Respectant l’ordre chronologique des opus, le cycle s’ouvre avec les trois premières symphonies, pour ce qui sera la plus longue soirée des quatre. La Première, en ut majeur opus 21 donne le ton d’une conception qui resitue la tradition à l’aune des habitudes d’écoute plus contemporaines conditionnées par les propositions sur instruments d’époque défendues par les « baroqueux ». L’héritage de Haydn se reconnaît dans l’élan de Allegro initial à partir d’une introduction Adagio, autant que dans un Andante cantabile légèrement guindé, où le soupçon d’humour reste dissimulé derrière un sérieux un peu placide. Cela permet du moins un contraste saisissant avec un Menuetto lancé à une allure impétueuse, avant un finale étourdissant qui n’oublie pas la délicatesse de contre-chants déliant des transitions moussues.

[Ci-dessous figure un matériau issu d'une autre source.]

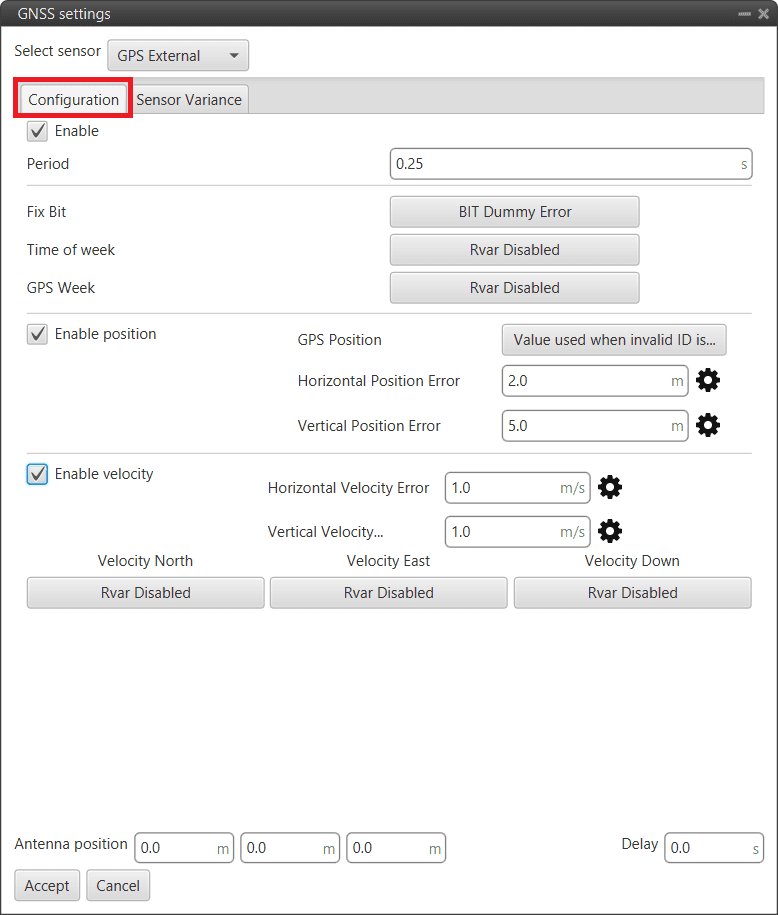Viewport: 778px width, 915px height.
Task: Click the Delay input field
Action: point(707,848)
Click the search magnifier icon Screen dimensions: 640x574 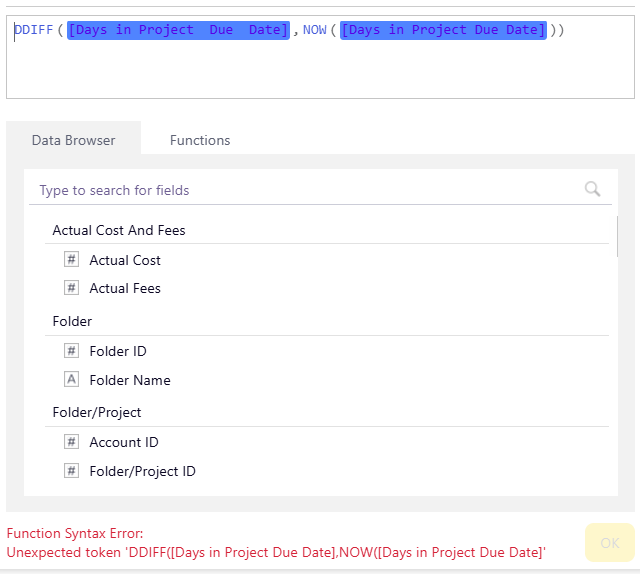pos(592,189)
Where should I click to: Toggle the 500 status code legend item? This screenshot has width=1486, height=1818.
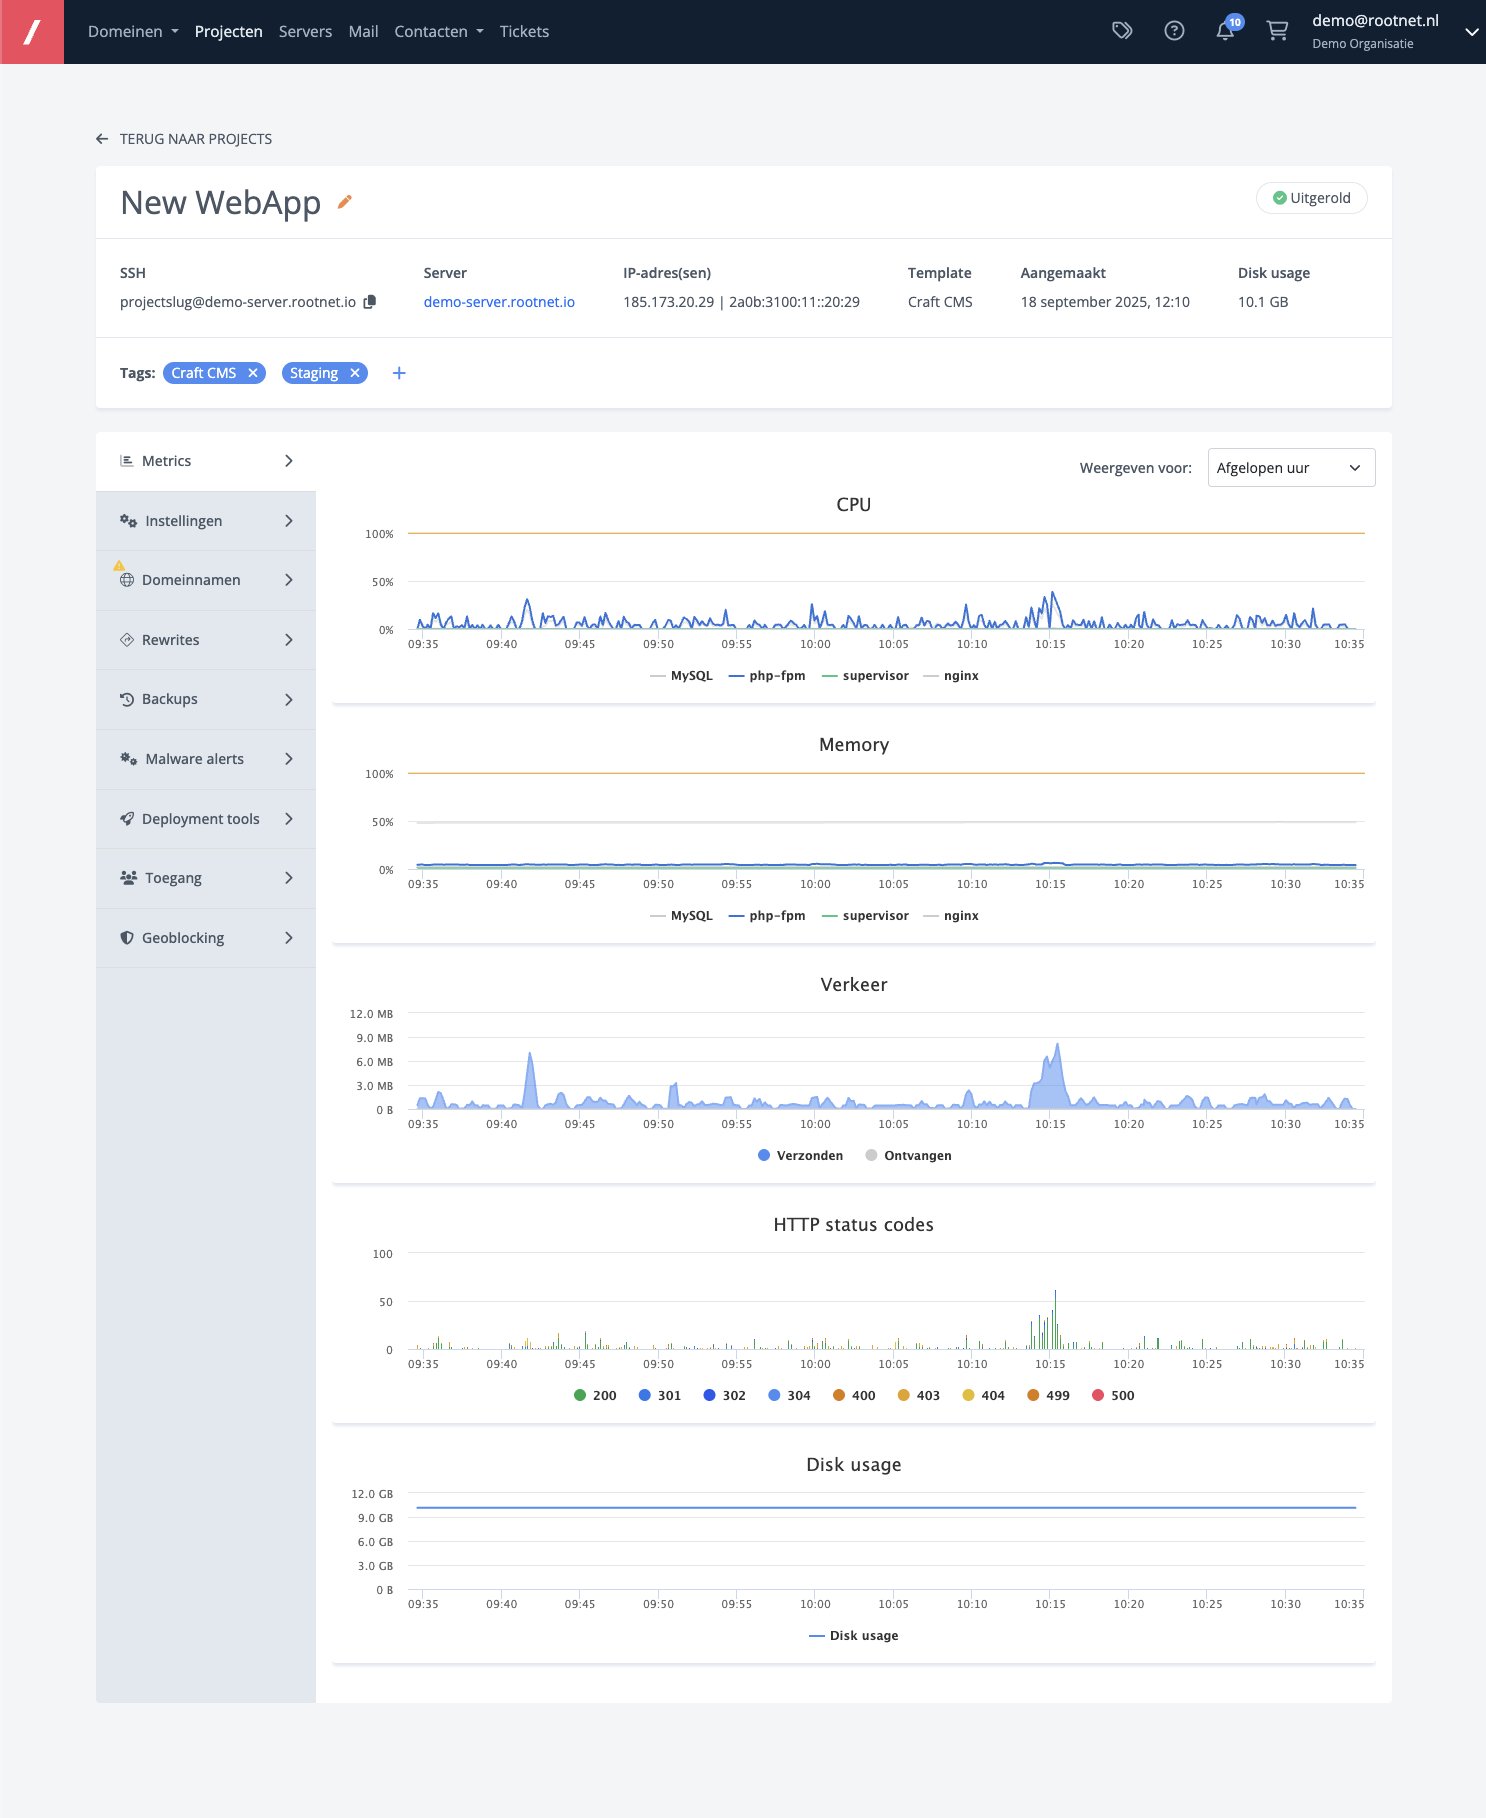click(x=1113, y=1396)
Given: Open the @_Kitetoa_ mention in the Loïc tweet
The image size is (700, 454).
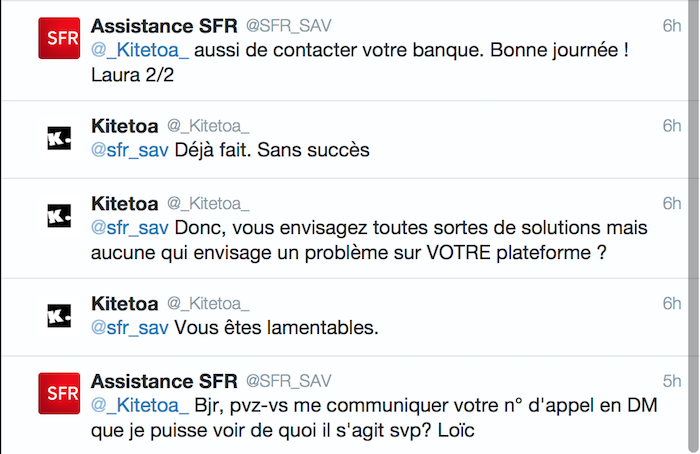Looking at the screenshot, I should (x=140, y=406).
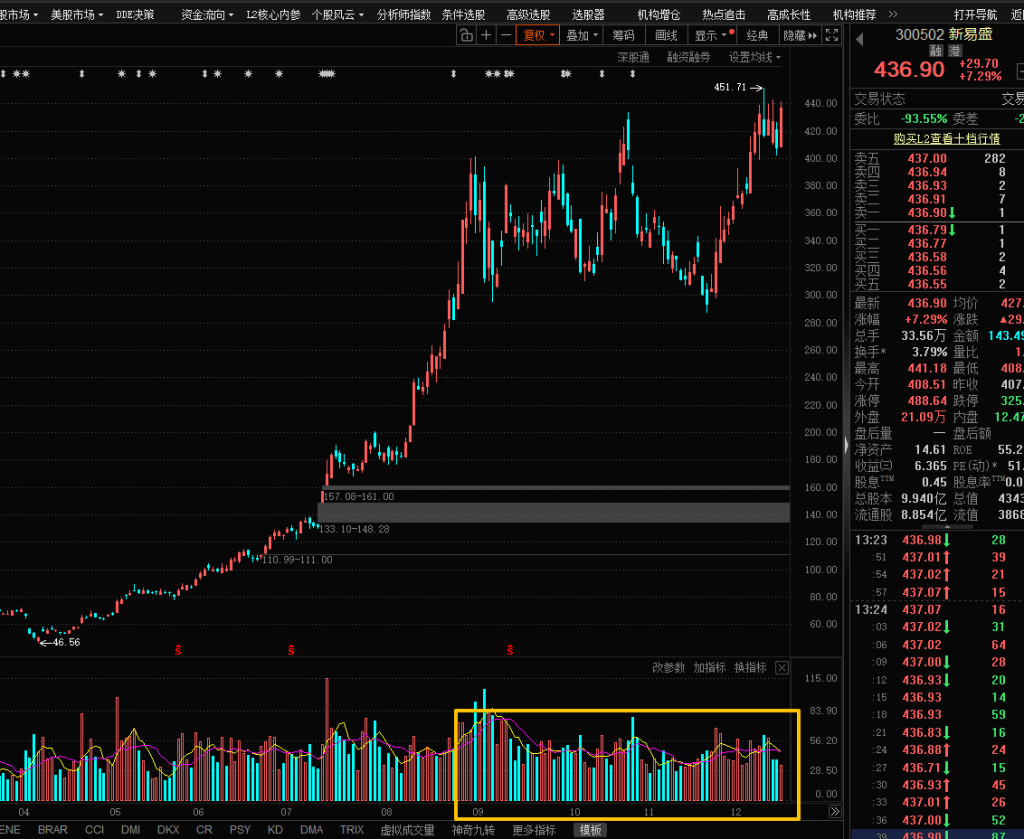Click the fullscreen expand icon
The image size is (1024, 839).
(832, 36)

La sensibilité aux couleurs des pupitres se retrouve dans la Deuxième, en ré majeur opus 36. Egalement précédé d’une introduction Adagio, le premier mouvement, Allegro con brio, déploie une pâte vivante, où respirent les sonorités vivaces que l’on identifie au Philharmonique de Vienne, à l’exemple de la relative rusticité des cors, d’une harmonie qui rehausse le galbe dynamique de l’ensemble, sans confisquer l’attention, ou, évidemment, le frémissement lumineux des cordes. Conduit avec la caresse de la main plutôt que la vigueur de la baguette, le Larghetto se distingue par l’ondoiement chantant des nuances de la ligne mélodique, façonnée avec une belle sensibilité dans les mezza voce et les piani. L’impulsion du Scherzo n’hésite pas à hâter un peu certains phrasés quand le finale chatoie d’une irrésistible énergie jusque dans le resserrement du contrepoint.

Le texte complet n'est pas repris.